筆者がクリスマス会に到着すると、すでにみんな円卓に集まっていた。
まずは自己紹介タイムだ。せっかくなので名前の他に、それぞれの好きなマンガも教えてもらった。
生徒たちの口から飛び出したマンガのタイトルは、『ベルセルク』『呪術廻戦』『薬屋のひとりごと』『NANA』『HUNTER×HUNTER』『スクールランブル』『BLACK LAGOON』『カゥボーイビバップ』『NARUTO -ナルト-』『ONE PIECE』『黒子のバスケ』など。思っていた以上に、幅広い年代のタイトルがあがった。
筆者が取材中に皆の写真を撮ってもいいか聞くと、一人の生徒が「少し待ってください、親に確認します」。すぐに父親から返信が来た。「なんだって!?日本の取材!?なるべく前に出て写りなさい」。

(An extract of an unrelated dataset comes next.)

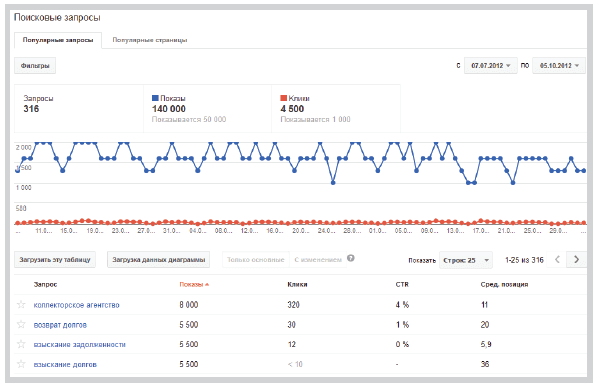
Task: Select the Популярные запросы tab
Action: 58,40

実はその父親も『北斗の拳』『聖闘士星矢』『ベルサイユのばら』『ドラゴンボール』『ポケットモンスター』を見て育った。その生徒曰く「私のお父さんはフランスの日本のアニメファン、第一世代なのです」。
『ドラえもん』は知らない…
「ところであなたの好きなマンガは何ですか?」
生徒たちに聞かれた筆者は、咄嗟に『ドラえもん』と答えた。しかし、誰も見たことがないと言う。
実はフランスでは、過去に『ドラえもん』の参入を試みたがうまくいかなかった。2024年に再参入し、フランス語版のドラえもんの公式YouTubeがスタートしたばかり。現在、配信プラットフォームが増え始めているらしい。いつかドラえもんについて、フランス人と熱く語り合いたい。一刻も早いドラえもんの普及が待たれる筆者であった。
ドラえもんがいまいち共感を得なかったので「今、『ゴールデンカムイ』を読んでいます」と慌てて付け加えてスマホで検索して絵柄を見せると、一人の少年だけが「あ!知っている」と答えてくれた。
なお、日仏友好160周年にあたる2018年に、フランス語に翻訳された日本のマンガから優秀な作品を選びその翻訳者を顕彰する「小西財団漫画翻訳賞」が設立された。『ゴールデンカムイ』を翻訳したセバスチャン・リュドマン氏は、この賞の第1回グランプリに輝いている。